The DWS layer aggregates DWD data at account_id + month granularity, computing each tenant's monthly feature usage breadth (distinct_features_used), depth (total_usage_count), error rate, MRR, and other core metrics as direct input for ADS layer health scoring.

Create Tables

CREATE DYNAMIC TABLE IF NOT EXISTS best_practice_saas_dw.dws_tenant_monthly_metrics AS SELECT account_id, MAX(account_name) AS account_name, MAX(industry) AS industry, MAX(country) AS country, MAX(plan_tier) AS plan_tier, MAX(seats) AS seats, DATE_TRUNC('month', usage_date) AS usage_month, COUNT(DISTINCT feature_name) AS distinct_features_used, COUNT(DISTINCT CASE WHEN is_beta_feature THEN feature_name END) AS beta_features_used, SUM(usage_count) AS total_usage_count, SUM(usage_duration_secs) AS total_duration_secs, ROUND(AVG(usage_duration_secs), 1) AS avg_duration_secs, SUM(error_count) AS total_errors, COUNT(*) AS usage_event_count, MAX(mrr_amount) AS mrr_amount, MAX(CAST(account_churn_flag AS INT)) AS churn_flag, MAX(CAST(upgrade_flag AS INT)) AS upgrade_flag, MAX(CAST(downgrade_flag AS INT)) AS downgrade_flag FROM best_practice_saas_dw.dwd_tenant_feature_usage GROUP BY account_id, DATE_TRUNC('month', usage_date);

Also create a refresh task under the Studio best_practices/saas_dw/ path; the schedule can be set to hourly (DWS refreshes after DWD).

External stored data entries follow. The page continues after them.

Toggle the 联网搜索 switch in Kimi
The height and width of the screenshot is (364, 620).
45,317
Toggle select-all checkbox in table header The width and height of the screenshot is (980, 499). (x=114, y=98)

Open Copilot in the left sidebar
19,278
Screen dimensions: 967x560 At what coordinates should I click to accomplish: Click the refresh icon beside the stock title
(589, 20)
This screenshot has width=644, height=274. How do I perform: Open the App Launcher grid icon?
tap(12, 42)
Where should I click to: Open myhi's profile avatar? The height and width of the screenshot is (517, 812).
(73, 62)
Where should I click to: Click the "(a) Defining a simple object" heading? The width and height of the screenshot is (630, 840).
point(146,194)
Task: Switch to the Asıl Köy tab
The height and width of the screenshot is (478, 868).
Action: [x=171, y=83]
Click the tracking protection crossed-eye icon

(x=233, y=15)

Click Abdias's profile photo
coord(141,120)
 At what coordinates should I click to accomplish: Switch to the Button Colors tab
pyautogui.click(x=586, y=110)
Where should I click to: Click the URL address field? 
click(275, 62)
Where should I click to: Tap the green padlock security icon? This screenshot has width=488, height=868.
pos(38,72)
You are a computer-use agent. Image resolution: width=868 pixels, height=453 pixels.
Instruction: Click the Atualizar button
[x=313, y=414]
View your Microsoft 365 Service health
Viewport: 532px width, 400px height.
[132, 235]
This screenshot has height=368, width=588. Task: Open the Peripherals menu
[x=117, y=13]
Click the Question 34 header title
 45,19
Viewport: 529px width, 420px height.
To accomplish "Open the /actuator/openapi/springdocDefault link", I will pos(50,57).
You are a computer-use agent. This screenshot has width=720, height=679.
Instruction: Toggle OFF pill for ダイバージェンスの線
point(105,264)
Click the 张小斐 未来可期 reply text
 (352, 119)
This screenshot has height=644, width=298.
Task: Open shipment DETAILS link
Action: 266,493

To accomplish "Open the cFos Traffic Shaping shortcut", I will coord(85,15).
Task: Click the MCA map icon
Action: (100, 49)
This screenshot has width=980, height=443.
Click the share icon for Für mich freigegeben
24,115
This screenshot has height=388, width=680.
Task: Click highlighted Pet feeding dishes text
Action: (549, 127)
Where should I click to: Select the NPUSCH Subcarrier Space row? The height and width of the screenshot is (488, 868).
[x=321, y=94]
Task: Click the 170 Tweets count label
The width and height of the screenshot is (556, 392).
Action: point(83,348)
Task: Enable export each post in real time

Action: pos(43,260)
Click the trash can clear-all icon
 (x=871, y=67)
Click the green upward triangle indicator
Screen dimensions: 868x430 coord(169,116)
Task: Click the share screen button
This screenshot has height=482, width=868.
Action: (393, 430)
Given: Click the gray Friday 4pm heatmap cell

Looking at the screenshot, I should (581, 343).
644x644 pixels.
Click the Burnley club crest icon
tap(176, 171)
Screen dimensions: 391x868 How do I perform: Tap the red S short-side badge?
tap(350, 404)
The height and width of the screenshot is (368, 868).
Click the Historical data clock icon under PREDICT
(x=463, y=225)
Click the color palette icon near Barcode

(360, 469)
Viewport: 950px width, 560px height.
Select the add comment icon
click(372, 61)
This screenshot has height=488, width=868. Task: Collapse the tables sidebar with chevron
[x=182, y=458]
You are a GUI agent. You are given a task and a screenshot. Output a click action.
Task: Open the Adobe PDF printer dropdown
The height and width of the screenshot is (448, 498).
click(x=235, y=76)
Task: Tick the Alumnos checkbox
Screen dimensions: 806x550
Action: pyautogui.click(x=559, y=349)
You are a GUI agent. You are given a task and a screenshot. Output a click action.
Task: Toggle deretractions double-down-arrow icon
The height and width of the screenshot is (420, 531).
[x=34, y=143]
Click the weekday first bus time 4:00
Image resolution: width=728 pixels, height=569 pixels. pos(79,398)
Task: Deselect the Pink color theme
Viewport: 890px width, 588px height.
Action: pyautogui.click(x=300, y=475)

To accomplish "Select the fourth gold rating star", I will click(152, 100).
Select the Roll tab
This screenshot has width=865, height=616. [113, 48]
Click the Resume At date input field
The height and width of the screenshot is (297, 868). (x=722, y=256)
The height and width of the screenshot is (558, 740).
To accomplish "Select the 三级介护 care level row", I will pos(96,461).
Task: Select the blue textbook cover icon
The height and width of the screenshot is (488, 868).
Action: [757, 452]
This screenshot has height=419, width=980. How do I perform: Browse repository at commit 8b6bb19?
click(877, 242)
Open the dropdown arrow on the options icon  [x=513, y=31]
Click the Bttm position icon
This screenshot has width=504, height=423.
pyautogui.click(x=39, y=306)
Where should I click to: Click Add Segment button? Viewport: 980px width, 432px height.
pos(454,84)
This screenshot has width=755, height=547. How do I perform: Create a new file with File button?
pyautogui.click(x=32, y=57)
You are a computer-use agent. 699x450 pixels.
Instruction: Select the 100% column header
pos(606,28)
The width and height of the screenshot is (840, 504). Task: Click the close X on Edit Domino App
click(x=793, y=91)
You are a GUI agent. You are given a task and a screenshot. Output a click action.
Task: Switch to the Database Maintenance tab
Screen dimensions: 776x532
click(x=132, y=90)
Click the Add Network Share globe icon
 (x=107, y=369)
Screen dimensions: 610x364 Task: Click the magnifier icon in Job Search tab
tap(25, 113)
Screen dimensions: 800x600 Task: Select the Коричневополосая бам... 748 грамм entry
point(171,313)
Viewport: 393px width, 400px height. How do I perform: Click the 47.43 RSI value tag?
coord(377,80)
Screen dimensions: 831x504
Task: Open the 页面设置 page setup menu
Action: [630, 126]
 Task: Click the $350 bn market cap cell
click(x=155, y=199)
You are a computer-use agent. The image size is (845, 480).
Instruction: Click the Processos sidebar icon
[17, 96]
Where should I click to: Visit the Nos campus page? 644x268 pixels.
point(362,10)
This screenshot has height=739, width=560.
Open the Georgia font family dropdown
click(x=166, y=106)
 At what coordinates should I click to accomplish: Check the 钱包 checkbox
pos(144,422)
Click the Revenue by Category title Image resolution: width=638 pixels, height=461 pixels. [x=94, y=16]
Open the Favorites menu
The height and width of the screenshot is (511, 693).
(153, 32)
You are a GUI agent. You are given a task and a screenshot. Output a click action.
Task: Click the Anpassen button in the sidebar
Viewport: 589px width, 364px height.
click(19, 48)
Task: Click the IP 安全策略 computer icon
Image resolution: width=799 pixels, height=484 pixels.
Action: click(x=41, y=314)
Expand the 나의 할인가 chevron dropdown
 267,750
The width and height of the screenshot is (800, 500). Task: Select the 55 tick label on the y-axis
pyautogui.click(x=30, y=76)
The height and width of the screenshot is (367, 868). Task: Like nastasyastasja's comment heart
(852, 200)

Trigger the initial refresh manually:

REFRESH DYNAMIC TABLE best_practice_saas_dw.dws_tenant_monthly_metrics; SELECT COUNT(*) AS dws_row_count FROM best_practice_saas_dw.dws_tenant_monthly_metrics;

dws_row_count ------------- 4032

View highly active tenants for the most recent month:

SELECT account_id, account_name, plan_tier, usage_month, distinct_features_used, total_usage_count, total_errors, mrr_amount, churn_flag FROM best_practice_saas_dw.dws_tenant_monthly_metrics ORDER BY usage_month DESC, total_usage_count DESC LIMIT 8;

account_id | account_name | plan_tier | usage_month | distinct_features_used | total_usage_count | total_errors | mrr_amount | churn_flag -----------+--------------+------------+---------------------+------------------------+-------------------+--------------+------------+----------- A-4ef964 | Company_262 | Pro | 2024-12-01T00:00:00 | 4 | 62 | 6 | 3383 | 0 A-81edc3 | Company_236 | Basic | 2024-12-01T00:00:00 | 3 | 38 | 2 | 2009 | 0 A-503d5a | Company_99 | Enterprise | 2024-12-01T00:00:00 | 3 | 37 | 4 | 2388 | 1 A-a1bbb6 | Company_74 | Basic | 2024-12-01T00:00:00 | 2 | 34 | 0 | 2189 | 0 A-9b9fe9 | Company_71 | Basic | 2024-12-01T00:00:00 | 3 | 33 | 0 | 3332 | 0 A-9f9299 | Company_133 | Enterprise | 2024-12-01T00:00:00 | 3 | 31 | 2 | 1372 | 0 A-c7ffc2 | Company_392 | Pro | 2024-12-01T00:00:00 | 3 | 31 | 3 | 5970 | 0 A-4c38bc | Company_55 | Basic | 2024-12-01T00:00:00 | 3 | 31 | 2 | 7164 | 1

Result interpretation: A-503d5a and A-4c38bc are highly active tenants in the current month (relatively high total_usage_count), but both have churn_flag=1. High usage is not always a churn safeguard — it may represent a final burst of intensive usage before churn. The ADS layer needs to combine historical trends for a more complete assessment.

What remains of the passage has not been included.